Bob Ezrin, best known for his work as a producer with Alice Cooper, Pink Floyd and Kiss, has taken a hard look at the current state of music – and he's horrified.

"Where are the anthems, the protest songs, the songs to march to or the ideas to fight for, the truths to believe in?" he says, in a letter to Bob Lefsetz of the Lefsetz Letter. "Instead, it's all about 'me.'" Ezrin notes a few glimmers of hope, but not many. "'Glory' from the film Selma is the great current exception – as is Kendrick Lamar's work. And – yes – let's not forget the valiant Dixie Chicks.

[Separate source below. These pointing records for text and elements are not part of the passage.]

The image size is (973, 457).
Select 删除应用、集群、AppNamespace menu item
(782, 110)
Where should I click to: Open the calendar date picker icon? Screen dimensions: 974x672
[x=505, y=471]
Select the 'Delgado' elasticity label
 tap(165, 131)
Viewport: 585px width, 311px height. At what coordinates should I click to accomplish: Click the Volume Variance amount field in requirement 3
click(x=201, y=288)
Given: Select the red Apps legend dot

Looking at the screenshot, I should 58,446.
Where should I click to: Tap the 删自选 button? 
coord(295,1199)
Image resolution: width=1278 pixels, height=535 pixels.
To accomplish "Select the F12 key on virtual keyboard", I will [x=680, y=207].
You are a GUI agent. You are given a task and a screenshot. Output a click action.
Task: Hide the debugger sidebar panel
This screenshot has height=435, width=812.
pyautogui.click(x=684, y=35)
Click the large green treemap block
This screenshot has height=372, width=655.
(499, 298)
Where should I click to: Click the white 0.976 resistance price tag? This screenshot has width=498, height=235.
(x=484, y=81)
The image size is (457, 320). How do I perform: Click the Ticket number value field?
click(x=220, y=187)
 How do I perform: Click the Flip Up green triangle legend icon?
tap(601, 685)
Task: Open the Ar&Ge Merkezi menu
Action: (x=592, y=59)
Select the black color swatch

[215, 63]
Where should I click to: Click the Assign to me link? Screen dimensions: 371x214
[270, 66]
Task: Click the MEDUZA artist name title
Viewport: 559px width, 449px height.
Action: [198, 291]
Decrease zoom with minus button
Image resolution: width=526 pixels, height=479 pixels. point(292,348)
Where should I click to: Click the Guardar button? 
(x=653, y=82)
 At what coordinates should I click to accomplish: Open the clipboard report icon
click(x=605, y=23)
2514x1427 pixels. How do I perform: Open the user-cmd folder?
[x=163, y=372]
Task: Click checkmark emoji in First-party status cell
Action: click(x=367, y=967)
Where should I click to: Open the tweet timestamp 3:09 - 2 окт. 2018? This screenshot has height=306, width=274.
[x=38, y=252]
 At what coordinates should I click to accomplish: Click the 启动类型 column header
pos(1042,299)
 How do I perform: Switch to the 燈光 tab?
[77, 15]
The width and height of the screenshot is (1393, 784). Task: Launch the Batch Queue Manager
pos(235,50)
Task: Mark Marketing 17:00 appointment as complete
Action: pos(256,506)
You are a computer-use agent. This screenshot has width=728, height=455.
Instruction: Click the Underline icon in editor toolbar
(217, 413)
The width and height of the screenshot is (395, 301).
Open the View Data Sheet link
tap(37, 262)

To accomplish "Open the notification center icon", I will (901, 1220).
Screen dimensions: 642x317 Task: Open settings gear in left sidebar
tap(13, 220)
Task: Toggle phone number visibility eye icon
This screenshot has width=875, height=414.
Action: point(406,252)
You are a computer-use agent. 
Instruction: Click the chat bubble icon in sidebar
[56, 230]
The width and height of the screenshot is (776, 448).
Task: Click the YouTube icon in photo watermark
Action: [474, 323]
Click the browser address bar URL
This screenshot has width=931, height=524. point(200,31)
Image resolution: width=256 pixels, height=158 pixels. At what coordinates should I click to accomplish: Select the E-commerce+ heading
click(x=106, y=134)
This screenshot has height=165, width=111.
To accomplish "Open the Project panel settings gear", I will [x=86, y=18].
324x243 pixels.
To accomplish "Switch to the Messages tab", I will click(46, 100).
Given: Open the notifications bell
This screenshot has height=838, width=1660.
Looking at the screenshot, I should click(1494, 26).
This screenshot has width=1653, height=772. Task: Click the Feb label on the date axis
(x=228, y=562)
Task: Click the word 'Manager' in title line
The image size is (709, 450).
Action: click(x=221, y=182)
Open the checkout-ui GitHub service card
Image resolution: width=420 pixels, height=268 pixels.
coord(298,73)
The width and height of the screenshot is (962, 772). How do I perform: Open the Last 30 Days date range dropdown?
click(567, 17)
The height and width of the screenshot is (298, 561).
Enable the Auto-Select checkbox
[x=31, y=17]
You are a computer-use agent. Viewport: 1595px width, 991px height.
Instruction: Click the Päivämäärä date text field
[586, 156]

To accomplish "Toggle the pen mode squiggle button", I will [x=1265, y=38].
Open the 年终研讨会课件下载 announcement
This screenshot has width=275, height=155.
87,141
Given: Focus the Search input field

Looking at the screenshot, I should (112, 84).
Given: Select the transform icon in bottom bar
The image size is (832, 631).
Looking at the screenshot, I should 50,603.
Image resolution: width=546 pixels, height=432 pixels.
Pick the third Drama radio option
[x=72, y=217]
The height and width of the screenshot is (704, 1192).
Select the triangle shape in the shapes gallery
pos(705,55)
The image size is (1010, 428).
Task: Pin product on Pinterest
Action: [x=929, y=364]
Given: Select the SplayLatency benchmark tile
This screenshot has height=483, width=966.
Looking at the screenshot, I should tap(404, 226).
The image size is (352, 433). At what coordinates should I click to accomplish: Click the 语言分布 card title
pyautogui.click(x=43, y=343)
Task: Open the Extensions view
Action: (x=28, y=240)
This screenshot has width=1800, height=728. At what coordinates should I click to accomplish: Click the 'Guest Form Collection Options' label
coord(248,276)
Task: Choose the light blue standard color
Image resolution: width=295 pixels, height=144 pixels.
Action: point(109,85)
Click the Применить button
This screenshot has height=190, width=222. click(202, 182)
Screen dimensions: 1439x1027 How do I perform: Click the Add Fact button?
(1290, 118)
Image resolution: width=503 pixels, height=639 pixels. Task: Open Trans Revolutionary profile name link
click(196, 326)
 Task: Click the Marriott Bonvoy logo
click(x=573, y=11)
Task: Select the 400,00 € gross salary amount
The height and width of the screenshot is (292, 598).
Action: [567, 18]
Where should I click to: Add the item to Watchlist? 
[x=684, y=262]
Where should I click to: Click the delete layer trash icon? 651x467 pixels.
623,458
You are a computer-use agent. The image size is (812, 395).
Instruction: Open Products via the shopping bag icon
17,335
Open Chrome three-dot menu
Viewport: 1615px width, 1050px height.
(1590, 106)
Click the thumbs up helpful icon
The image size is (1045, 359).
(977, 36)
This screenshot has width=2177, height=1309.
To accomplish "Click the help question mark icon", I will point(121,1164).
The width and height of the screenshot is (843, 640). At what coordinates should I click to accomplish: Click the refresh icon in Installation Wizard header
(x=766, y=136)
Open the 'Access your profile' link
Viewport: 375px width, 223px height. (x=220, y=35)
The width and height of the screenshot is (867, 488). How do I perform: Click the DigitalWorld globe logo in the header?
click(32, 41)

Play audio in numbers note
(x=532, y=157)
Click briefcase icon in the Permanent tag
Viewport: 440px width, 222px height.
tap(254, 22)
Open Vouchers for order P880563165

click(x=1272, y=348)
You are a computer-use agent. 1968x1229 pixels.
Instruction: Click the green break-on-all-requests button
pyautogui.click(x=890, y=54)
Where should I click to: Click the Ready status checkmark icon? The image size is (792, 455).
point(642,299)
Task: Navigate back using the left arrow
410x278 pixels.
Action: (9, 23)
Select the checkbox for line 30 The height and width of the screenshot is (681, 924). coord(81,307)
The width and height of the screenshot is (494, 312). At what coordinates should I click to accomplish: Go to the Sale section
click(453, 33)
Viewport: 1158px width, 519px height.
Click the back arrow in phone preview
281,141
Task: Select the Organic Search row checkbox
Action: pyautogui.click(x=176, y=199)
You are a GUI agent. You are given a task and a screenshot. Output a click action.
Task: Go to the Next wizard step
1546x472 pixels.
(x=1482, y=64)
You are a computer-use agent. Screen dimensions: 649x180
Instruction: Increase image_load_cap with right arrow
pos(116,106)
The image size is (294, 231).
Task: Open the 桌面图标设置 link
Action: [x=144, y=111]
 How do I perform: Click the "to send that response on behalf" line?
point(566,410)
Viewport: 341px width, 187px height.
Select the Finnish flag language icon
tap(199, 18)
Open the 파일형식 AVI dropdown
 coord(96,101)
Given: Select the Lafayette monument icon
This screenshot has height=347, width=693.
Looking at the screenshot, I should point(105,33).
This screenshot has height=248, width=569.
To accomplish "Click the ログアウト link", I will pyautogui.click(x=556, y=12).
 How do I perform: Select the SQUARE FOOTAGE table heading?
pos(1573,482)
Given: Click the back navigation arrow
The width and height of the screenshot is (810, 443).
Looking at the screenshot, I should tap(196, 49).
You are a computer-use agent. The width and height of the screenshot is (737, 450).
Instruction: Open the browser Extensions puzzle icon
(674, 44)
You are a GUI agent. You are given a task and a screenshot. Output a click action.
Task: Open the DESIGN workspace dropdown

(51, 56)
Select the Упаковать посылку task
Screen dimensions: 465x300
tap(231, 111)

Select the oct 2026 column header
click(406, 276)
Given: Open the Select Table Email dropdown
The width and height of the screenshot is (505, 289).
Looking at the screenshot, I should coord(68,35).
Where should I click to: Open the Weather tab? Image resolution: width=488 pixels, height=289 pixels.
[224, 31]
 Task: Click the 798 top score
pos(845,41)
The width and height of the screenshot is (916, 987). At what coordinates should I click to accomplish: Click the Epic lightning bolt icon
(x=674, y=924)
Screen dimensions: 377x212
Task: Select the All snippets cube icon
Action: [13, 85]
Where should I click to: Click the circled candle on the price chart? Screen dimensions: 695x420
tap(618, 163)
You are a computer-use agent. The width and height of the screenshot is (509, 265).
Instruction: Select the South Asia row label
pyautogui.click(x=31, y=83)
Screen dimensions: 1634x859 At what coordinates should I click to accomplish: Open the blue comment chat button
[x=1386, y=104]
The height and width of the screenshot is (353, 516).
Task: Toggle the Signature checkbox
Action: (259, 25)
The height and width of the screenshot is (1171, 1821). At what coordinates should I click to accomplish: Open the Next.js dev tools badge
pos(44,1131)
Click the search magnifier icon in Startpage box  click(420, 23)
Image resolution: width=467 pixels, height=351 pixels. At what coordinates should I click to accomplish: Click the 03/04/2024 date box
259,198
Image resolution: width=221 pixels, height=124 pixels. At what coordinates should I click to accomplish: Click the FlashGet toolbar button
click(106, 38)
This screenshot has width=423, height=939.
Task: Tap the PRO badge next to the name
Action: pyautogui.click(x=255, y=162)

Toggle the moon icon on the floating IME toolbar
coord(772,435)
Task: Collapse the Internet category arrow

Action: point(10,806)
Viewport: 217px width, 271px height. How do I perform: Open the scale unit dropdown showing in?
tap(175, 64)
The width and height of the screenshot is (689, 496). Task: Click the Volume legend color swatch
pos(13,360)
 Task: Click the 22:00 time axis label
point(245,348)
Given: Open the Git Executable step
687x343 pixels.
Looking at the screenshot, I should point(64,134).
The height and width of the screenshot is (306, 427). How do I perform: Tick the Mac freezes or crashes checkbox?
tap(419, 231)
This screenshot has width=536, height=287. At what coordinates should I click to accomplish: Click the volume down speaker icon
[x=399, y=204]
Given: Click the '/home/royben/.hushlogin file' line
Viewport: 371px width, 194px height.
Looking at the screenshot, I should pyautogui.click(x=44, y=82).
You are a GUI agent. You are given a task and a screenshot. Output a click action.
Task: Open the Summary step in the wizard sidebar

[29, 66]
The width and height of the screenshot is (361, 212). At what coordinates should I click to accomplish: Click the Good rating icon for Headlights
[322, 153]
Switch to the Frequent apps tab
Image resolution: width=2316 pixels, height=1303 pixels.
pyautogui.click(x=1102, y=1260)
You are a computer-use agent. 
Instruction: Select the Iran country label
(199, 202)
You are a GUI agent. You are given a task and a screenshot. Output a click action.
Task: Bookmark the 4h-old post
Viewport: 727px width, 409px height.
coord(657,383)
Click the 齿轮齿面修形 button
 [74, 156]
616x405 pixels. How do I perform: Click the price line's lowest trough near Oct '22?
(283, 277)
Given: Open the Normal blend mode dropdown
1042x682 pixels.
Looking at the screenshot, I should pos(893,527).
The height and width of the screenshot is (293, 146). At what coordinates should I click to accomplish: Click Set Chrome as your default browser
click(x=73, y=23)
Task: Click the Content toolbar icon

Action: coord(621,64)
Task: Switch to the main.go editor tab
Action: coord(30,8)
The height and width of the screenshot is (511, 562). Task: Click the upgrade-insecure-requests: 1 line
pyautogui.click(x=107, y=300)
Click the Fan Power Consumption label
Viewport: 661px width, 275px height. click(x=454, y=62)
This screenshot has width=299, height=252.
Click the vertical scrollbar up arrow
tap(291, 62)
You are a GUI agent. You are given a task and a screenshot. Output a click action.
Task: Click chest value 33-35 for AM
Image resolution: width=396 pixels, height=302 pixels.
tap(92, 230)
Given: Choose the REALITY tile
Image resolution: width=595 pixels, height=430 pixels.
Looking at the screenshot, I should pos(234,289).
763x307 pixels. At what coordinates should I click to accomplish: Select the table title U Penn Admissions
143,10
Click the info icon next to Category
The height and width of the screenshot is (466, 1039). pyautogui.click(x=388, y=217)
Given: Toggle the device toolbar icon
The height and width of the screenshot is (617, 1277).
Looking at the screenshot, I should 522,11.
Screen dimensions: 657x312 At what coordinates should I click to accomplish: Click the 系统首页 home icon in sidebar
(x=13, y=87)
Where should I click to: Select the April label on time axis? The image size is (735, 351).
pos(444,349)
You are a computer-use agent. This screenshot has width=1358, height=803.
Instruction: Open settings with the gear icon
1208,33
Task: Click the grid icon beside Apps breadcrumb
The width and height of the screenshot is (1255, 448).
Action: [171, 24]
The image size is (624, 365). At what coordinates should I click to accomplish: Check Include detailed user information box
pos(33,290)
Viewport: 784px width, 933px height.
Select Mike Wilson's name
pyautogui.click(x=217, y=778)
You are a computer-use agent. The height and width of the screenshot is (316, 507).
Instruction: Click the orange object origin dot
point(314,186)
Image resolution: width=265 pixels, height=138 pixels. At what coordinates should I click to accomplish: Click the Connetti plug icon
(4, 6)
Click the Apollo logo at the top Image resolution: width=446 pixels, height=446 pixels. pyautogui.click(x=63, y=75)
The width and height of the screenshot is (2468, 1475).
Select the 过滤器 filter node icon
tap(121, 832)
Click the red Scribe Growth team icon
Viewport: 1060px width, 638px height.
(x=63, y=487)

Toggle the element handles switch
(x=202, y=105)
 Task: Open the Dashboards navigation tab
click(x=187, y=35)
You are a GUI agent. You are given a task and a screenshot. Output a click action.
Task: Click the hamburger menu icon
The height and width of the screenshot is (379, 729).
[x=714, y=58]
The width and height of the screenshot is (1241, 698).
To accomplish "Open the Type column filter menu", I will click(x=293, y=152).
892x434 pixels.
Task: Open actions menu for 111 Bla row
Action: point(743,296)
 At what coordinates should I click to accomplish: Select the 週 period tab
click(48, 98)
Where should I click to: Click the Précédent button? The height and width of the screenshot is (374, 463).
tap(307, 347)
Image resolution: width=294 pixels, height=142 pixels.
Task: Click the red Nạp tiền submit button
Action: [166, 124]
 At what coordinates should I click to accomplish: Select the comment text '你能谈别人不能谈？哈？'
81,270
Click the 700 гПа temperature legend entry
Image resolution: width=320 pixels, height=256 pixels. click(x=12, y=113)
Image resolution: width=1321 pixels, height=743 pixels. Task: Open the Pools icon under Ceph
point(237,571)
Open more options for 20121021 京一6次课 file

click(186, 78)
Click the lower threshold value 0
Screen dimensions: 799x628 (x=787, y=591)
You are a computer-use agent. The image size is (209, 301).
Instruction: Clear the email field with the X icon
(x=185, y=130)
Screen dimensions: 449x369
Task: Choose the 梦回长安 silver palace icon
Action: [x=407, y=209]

But mostly there's little more than a bit of catchy ear candy and nice beats."

Ezrin produced Alice Cooper's School's Out, Billion Dollar Babies and Welcome to My Nightmare, among others. He collaborated with Kiss on Destroyer and Revenge, and served as co-producer on Pink Floyd's The Wall, A Momentary Lapse of Reason and The Division Bell. He also worked on Deep Purple's Now What?!; Lou Reed's Berlin; and on both Peter Gabriel's debut and 2010's Scratch My Back.

That lenthy period around the industry has given Bob Ezrin a unique perspective on just when things went wrong, too: The '80s. "All that talk about the 'me generation' turns out to be true," he says. "We lost 'us' in the '80s, and since then we only care about ourselves and our personal gain. We only want the money."

And so ends a dramatic musical journey, he laments. "In just the last few generations, we have witnessed the complete devolution of the mainstream of music from the intricacies and demands of jazz, swing and modern 'classical'; the subtleties and finesse of the best of popular song writing; the mastery of "folk" instruments and vocal performance in the best of folk and rock; the singular high-mindedness of the greatest singer songwriters; and the hard-won craft of playing and writing and creating meaningful work," Ezrin says.

We're left now, he adds, with "four-bar grids of 'cut and paste' monotony over which someone writes shallow nursery rhymes about partying, trucks and beer or bitches and bling, or whines in hardly rhyming verse about their sad little white boy or girl life."